WESTERN PRODUCER — Near-future farmers might have to finance farm equipment as if they want to keep it forever.
With fewer mid-sized farmers looking to buy used from larger operators, there might soon be no market for gently used farm equipment.
Considering that resale values are key to how much farmers can invest in innovative technologies, that could be a problem.
“I don’t know who’s stepping up to buy some of this used equipment,” said Al Mussell of Agri Food Economic Systems, an economic analysis firm.
“Some of this stuff, there’s no way it’s going to sell three or four times.”
It’s part of a problem Mussell and Douglas Hedley focused on in recent research. They found a big gap developing between the biggest and the smallest farms, with the traditional bulge of medium-sized farms between the two disappearing over recent decades.
Mussell sees danger for farmers’ political and local influence if there become so few significant farmers that they don’t form a noticeable part of the local community or Canadian society.
But it’s also a challenge for the regular economics of farm technological innovation. Farmers who help advance agriculture by embracing the newest technologies often count upon selling those technologies when they’re a few years old. That helps fund their next investments. If there’s nobody to buy the used gear, new investments might not be possible.
“Clearly there’s a hole in the theory of asset fixity,” said Mussell. “It seems to implicitly assume that you’re always going to have large numbers of farmers out there who have a diversity of views for using equipment, so you’re always going to be able to roll over equipment.”
Why are there fewer few mid-sized operations? Mussell thinks a dynamic might have developed in which the biggest farms need to keep expanding in order to have the economies of scale that can best use the newest technologies, while farmers not quite that size have trouble justifying the investment and choose to operate more conservatively.
However, once those more conservative farmers fall down the technological curve, they can find it nearly impossible to catch back up.
“What’s the way forward?” said Mussell.
“There’s probably a lot of people finding themselves in that position.”

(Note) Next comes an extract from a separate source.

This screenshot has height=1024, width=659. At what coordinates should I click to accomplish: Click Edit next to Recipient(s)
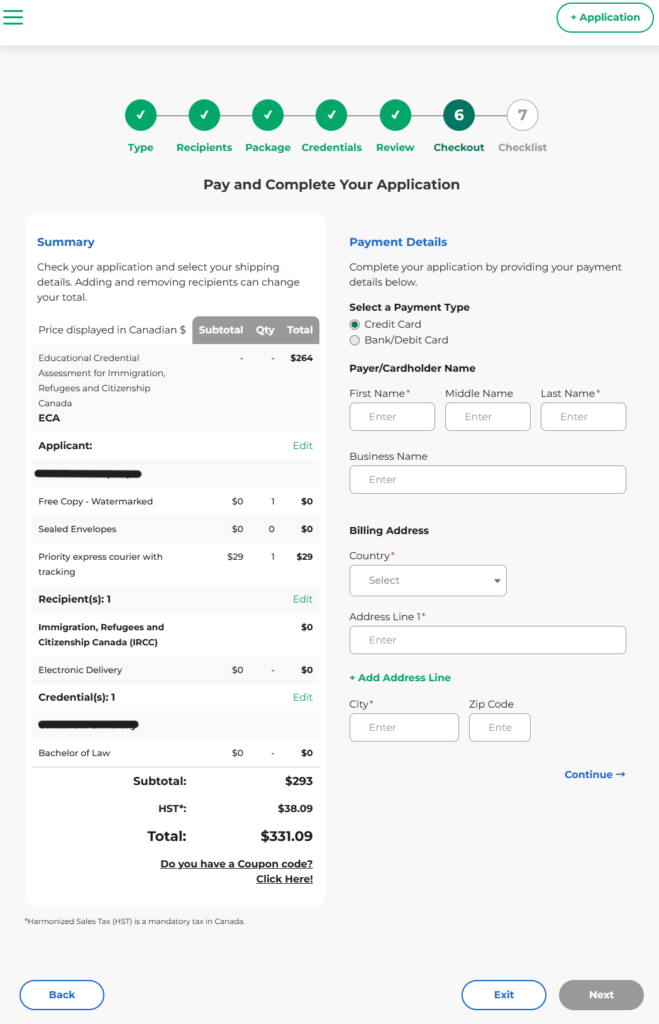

The biggest farmers aren’t necessarily expanding aggressively because they’re brimming with confidence, but because their reading of the economics tells them they have no choice, he said.
The next generation of farmers might not see much opportunity in easing into agriculture the way past generations have been able to do.
“It doesn’t present a sustainable proposition that young people would flock to,” said Mussell.
For the biggest farmers, the present structure has them investing gigantic amounts of capital for meagre returns that wouldn’t seem reasonable in other industries.
“We’re not just a little bit overcapitalized, we’re way overcapitalized,” said Mussell.
Solving this economic conundrum could be key to keeping farmers relevant beyond agriculture and more than a tiny handful within the farming system.